A new gauge of the disparity between a CEO’s compensation and the average pay of company workers finds Chipotle Mexican Grill to be second among all U.S. companies in the inequality of corner-office and frontline earnings.
The employment-research site Glassdoor found that Chipotle founder and co-CEO Steve Ells collected more than $28.9 million in pay and non-cash compensation last year, or 1,522 times the $19,000 that Chipotle workers averaged.
The only higher ratio was the CEO to worker pay of Discovery Communications, parent of the Discovery Channel and other media. The company paid CEO David Zaslav $156 million in 2014, compared with the average worker compensation of $80,000, according to Glassdoor.

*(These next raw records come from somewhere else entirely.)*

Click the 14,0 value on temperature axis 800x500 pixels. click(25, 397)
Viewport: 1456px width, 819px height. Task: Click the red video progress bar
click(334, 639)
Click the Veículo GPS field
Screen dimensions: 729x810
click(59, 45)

The findings could stoke the debate over how to curb excessive CEO compensation. Among the proposals gaining favor is a requirement by the SEC that public companies compute and publish a ratio of CEO pay to average worker compensation, the metric used by Glassdoor.
Other advocates of curbing C-suite compensation have suggested giving shareholders a yea-or-nay vote on executives’ packages, an approach popularly known as say on pay.
Last year, Chipotle shareholders voted their disapproval of the compensation packages that had been suggested by the board for Ells and co-CEO Monty Moran. Although the vote was nonbinding, the company adjusted the packages.